# [GOAL OF THE EXERCISE]
The whole listing below is to be repeated without alteration.

# [DATA FOR THIS TASK]
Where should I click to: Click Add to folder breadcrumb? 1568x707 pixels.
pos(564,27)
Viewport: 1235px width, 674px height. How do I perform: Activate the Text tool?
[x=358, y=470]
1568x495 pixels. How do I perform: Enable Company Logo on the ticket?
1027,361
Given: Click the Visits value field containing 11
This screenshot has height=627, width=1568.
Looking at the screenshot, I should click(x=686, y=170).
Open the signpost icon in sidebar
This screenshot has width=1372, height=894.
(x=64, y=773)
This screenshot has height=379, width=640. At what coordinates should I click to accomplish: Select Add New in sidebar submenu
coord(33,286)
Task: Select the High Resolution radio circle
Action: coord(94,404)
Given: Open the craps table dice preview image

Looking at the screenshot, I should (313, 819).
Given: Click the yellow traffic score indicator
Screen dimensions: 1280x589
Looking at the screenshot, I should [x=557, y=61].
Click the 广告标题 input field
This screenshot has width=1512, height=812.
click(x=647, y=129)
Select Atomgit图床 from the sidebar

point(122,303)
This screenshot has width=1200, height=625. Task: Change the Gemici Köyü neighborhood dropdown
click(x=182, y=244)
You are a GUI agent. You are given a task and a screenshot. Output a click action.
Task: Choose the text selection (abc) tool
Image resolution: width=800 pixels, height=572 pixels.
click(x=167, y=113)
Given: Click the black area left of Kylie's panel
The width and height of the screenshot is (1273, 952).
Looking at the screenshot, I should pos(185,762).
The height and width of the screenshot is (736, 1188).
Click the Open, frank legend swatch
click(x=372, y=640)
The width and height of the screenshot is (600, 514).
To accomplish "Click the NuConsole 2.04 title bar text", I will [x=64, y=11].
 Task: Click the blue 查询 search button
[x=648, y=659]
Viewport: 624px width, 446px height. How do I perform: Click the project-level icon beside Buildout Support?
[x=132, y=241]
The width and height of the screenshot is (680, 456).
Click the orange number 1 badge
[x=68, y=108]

# [SOLUTION TO THE EXERCISE]
Where should I click to: Click Add to folder breadcrumb? 1568x707 pixels.
pos(564,27)
Viewport: 1235px width, 674px height. How do I perform: Activate the Text tool?
[x=358, y=470]
1568x495 pixels. How do I perform: Enable Company Logo on the ticket?
1027,361
Given: Click the Visits value field containing 11
This screenshot has height=627, width=1568.
Looking at the screenshot, I should click(x=686, y=170).
Open the signpost icon in sidebar
This screenshot has width=1372, height=894.
(x=64, y=773)
This screenshot has height=379, width=640. At what coordinates should I click to accomplish: Select Add New in sidebar submenu
coord(33,286)
Task: Select the High Resolution radio circle
Action: coord(94,404)
Given: Open the craps table dice preview image

Looking at the screenshot, I should (313, 819).
Given: Click the yellow traffic score indicator
Screen dimensions: 1280x589
Looking at the screenshot, I should [x=557, y=61].
Click the 广告标题 input field
This screenshot has width=1512, height=812.
click(x=647, y=129)
Select Atomgit图床 from the sidebar

point(122,303)
This screenshot has width=1200, height=625. Task: Change the Gemici Köyü neighborhood dropdown
click(x=182, y=244)
You are a GUI agent. You are given a task and a screenshot. Output a click action.
Task: Choose the text selection (abc) tool
Image resolution: width=800 pixels, height=572 pixels.
click(x=167, y=113)
Given: Click the black area left of Kylie's panel
The width and height of the screenshot is (1273, 952).
Looking at the screenshot, I should pos(185,762).
The height and width of the screenshot is (736, 1188).
Click the Open, frank legend swatch
click(x=372, y=640)
The width and height of the screenshot is (600, 514).
To accomplish "Click the NuConsole 2.04 title bar text", I will [x=64, y=11].
 Task: Click the blue 查询 search button
[x=648, y=659]
Viewport: 624px width, 446px height. How do I perform: Click the project-level icon beside Buildout Support?
[x=132, y=241]
The width and height of the screenshot is (680, 456).
Click the orange number 1 badge
[x=68, y=108]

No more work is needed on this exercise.